### Problem to work on
Copy every line of the records below, requests included, and increase each coordinate in the answers by 101. Leave the pictures out.

### Provided entries

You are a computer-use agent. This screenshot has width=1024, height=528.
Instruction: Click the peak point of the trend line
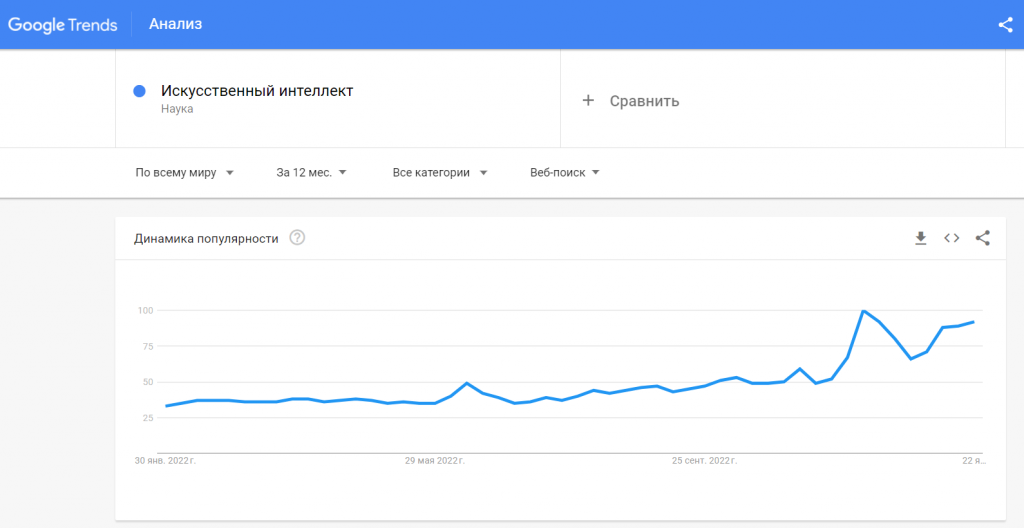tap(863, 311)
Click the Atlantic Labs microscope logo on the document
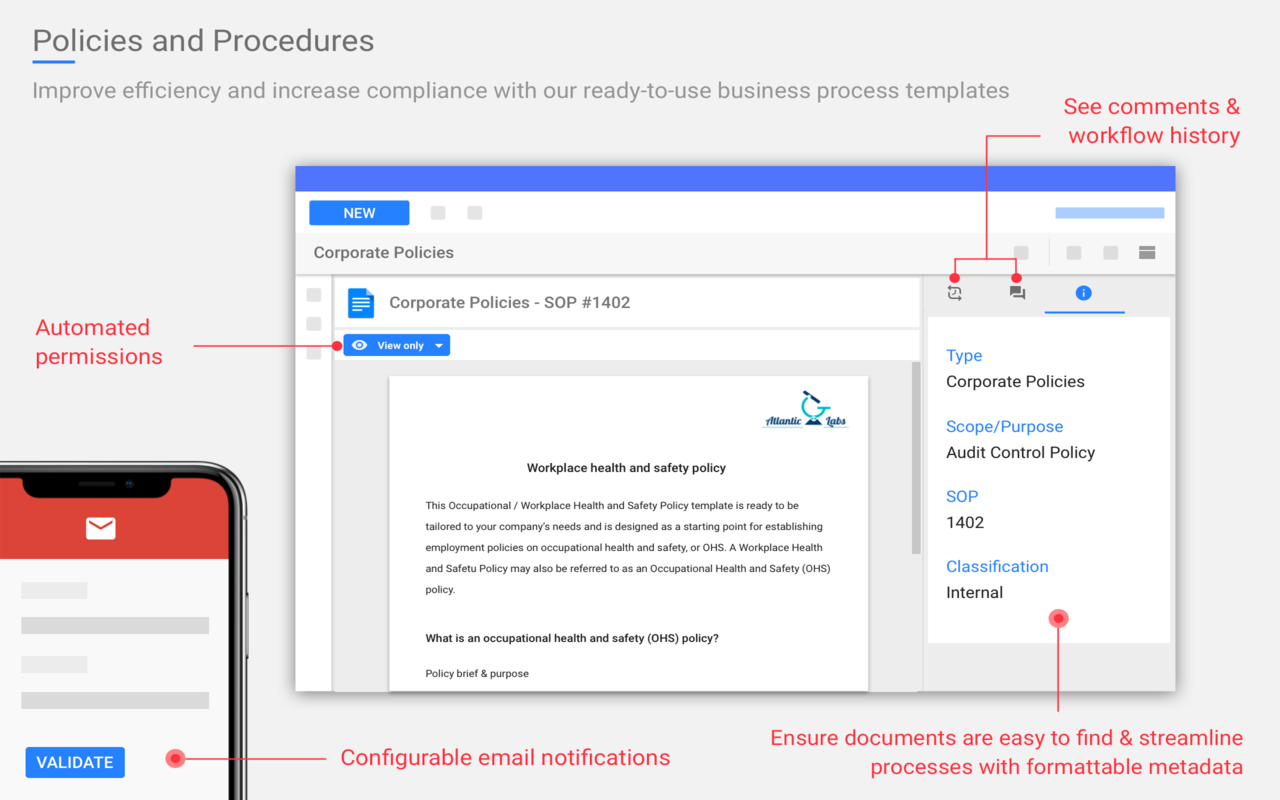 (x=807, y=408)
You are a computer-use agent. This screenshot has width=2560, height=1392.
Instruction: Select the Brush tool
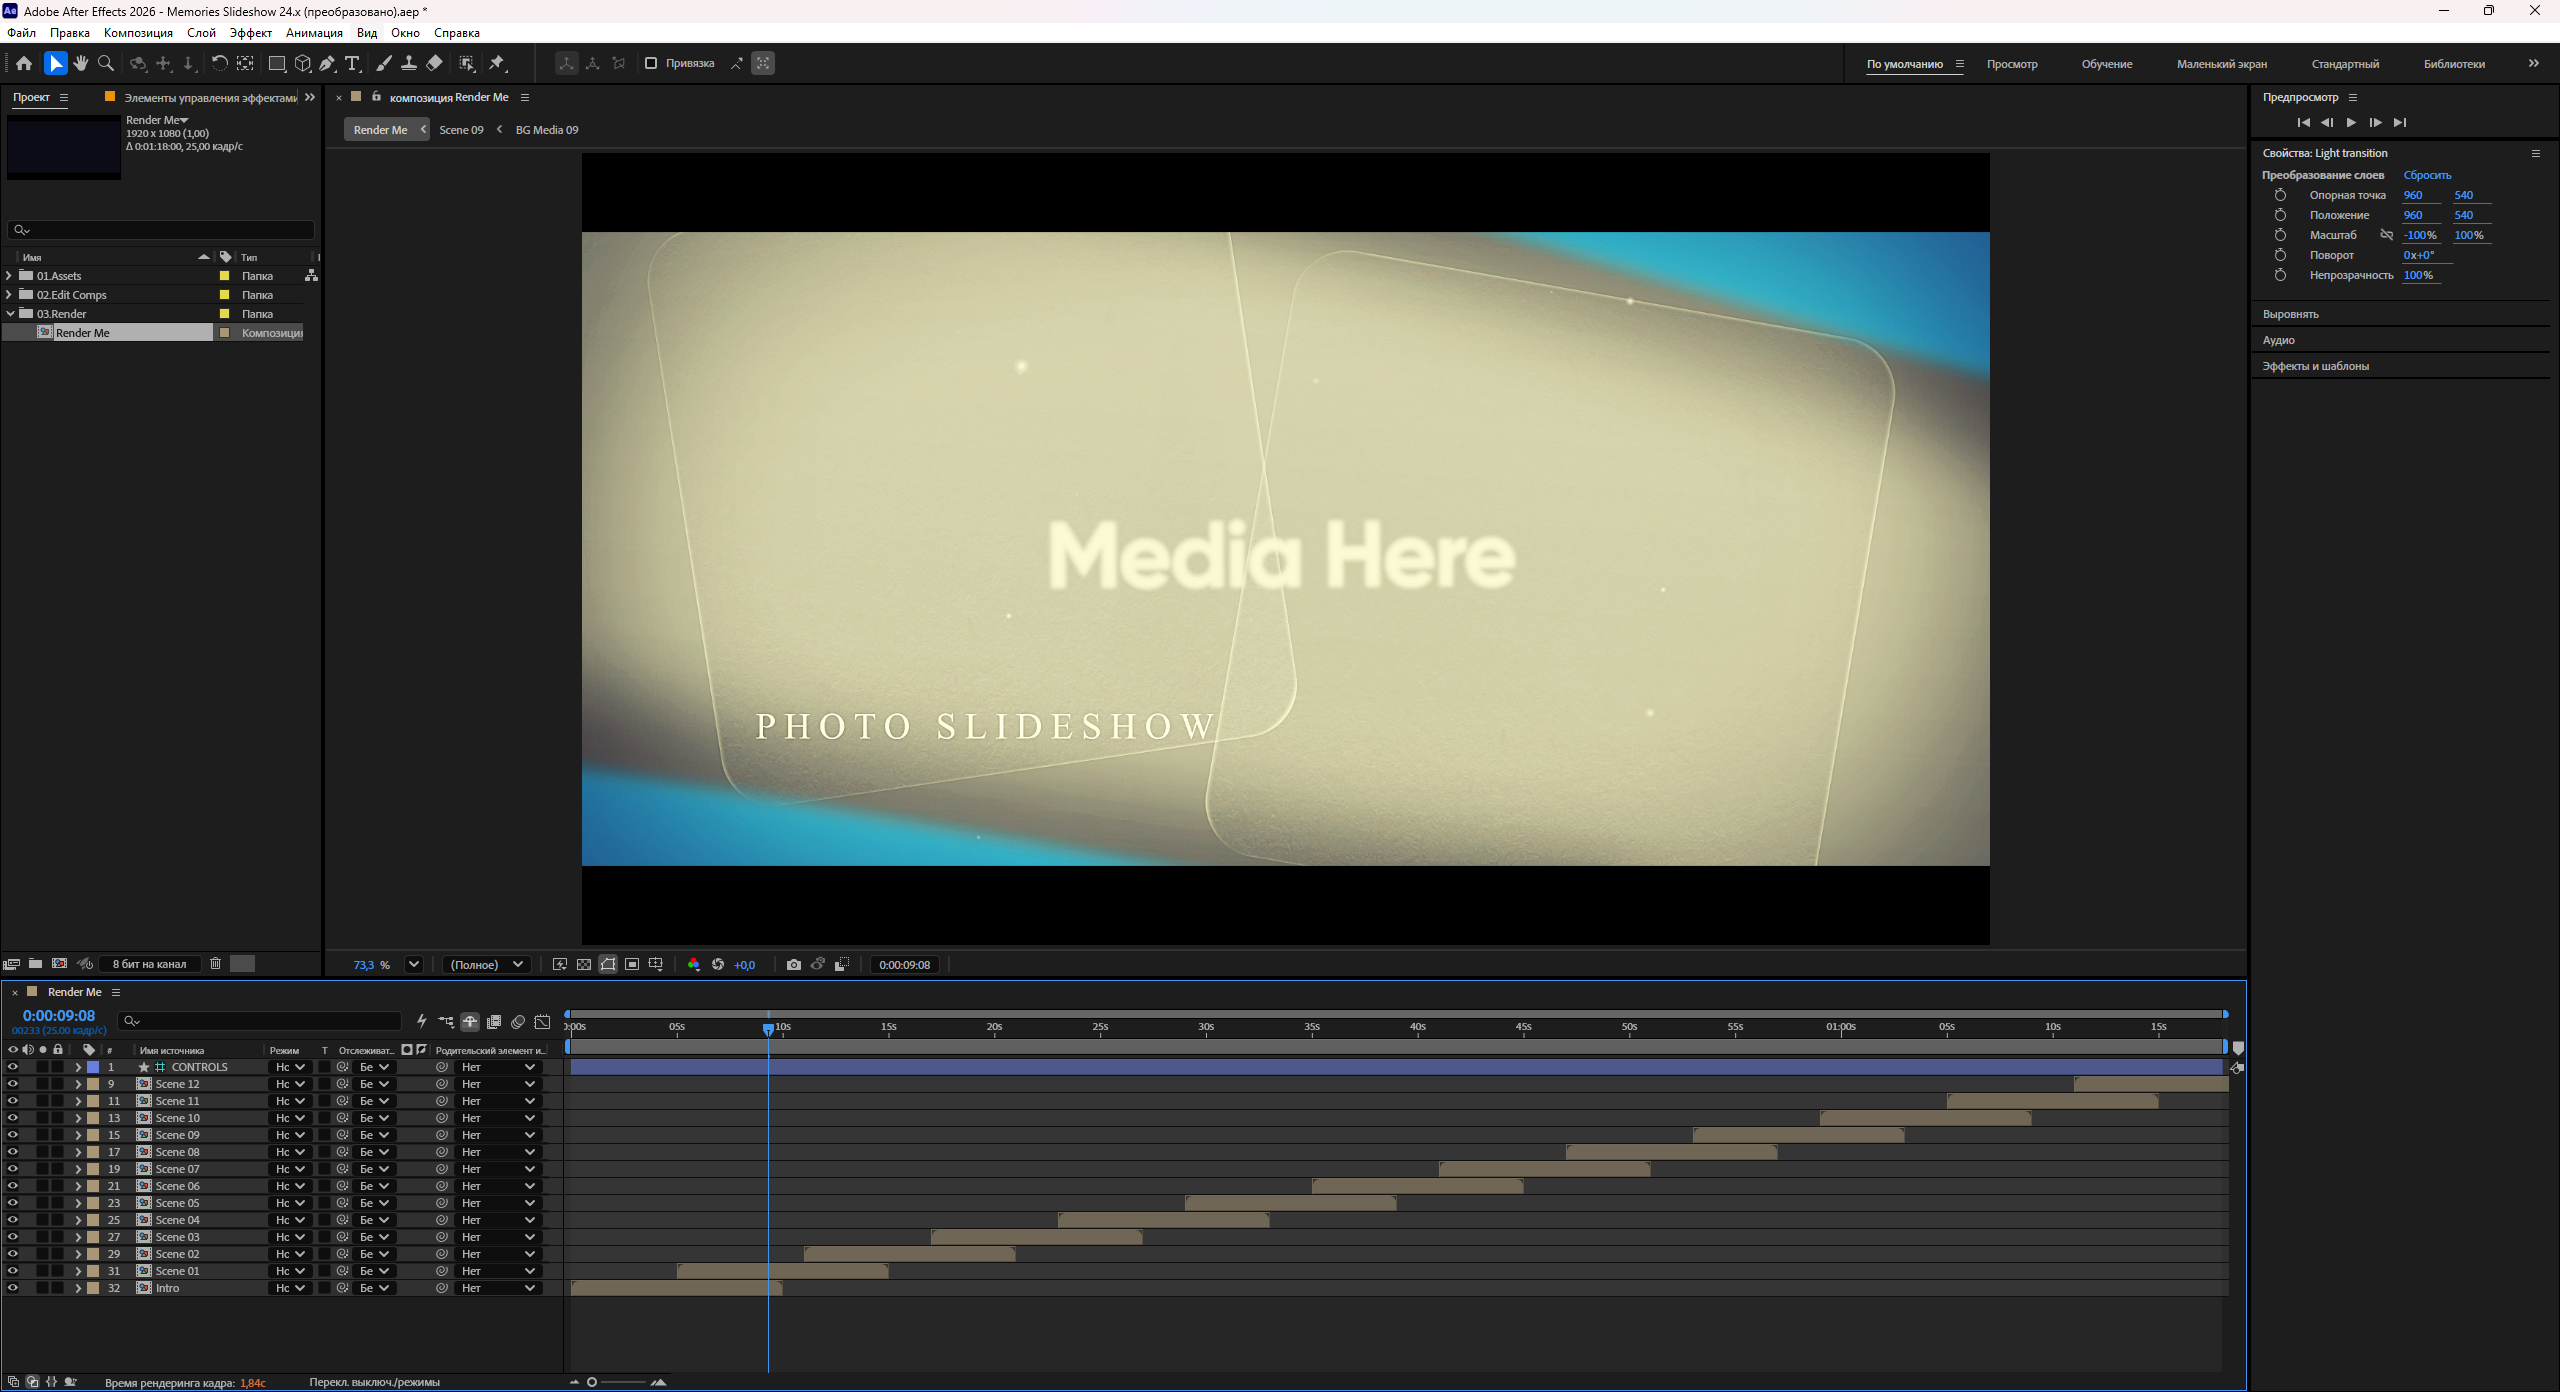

### Final result
You are a computer-use agent. This screenshot has width=1024, height=528.
Instruction: Click the peak point of the trend line
tap(964, 412)
Click the Atlantic Labs microscope logo on the document
 (x=908, y=509)
You are a computer-use agent. This screenshot has width=2560, height=1392.
Instruction: Select the Brush tool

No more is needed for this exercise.